PAREXEL International Corp (Nasdaq: PRXL), a Massachusetts-based biopharmaceutical services provider with a major hub in Durham, has launched a mobile app intended to spot and reduce human errors in clinical trials.
The app is designed to enhance clinical trial supply management processes, increase patient safety, and improve the chain of custody record for clinical supplies.
Using built-in barcode scanning capabilities, clinical trial site staff, including principal investigators (PIs), study nurses, and clinical research associates (CRAs), can utilize the app to streamline common clinical trial responsibilities. Tasks including confirming correct treatment allocation, dispensing to patients, and processing of medicinal product returns can now be managed more efficiently, reducing time and human errors.

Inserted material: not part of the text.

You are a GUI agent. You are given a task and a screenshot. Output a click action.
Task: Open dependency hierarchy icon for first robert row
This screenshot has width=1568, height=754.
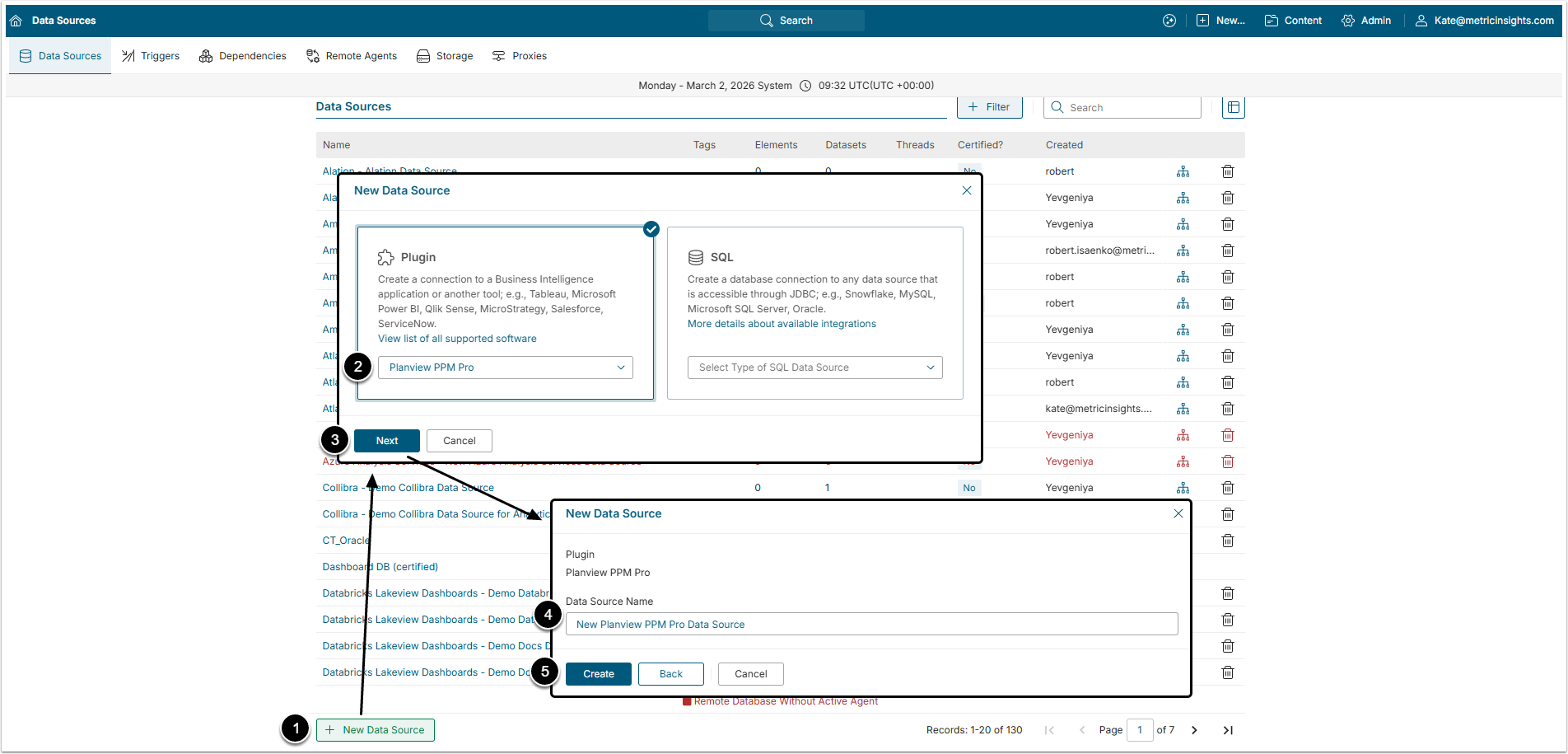pyautogui.click(x=1183, y=171)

“Clinical trials management is often hampered by administrative supply-related tasks at site locations. Simplifying systems and processes and removing manual data entry can save staff time and increase patient safety,” said Ken Faulkner, corporate vice president, PAREXEL Informatics.

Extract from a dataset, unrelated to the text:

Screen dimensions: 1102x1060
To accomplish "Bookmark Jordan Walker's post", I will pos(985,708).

“Our mobile app is the latest extension of the ClinPhone RTSM service, further demonstrating our commitment to simplifying the drug development journey through the innovative application of social, mobile, analytic, and cloud technologies.”
PAREXEL’s ClinPhone service has been deployed on over 3,700 studies and more than 2.5 million patients, with the largest of those studies randomizing and supplying more than 60,000 patients. The ClinPhone RTSM mobile app is available worldwide for use on Android and iOS platforms.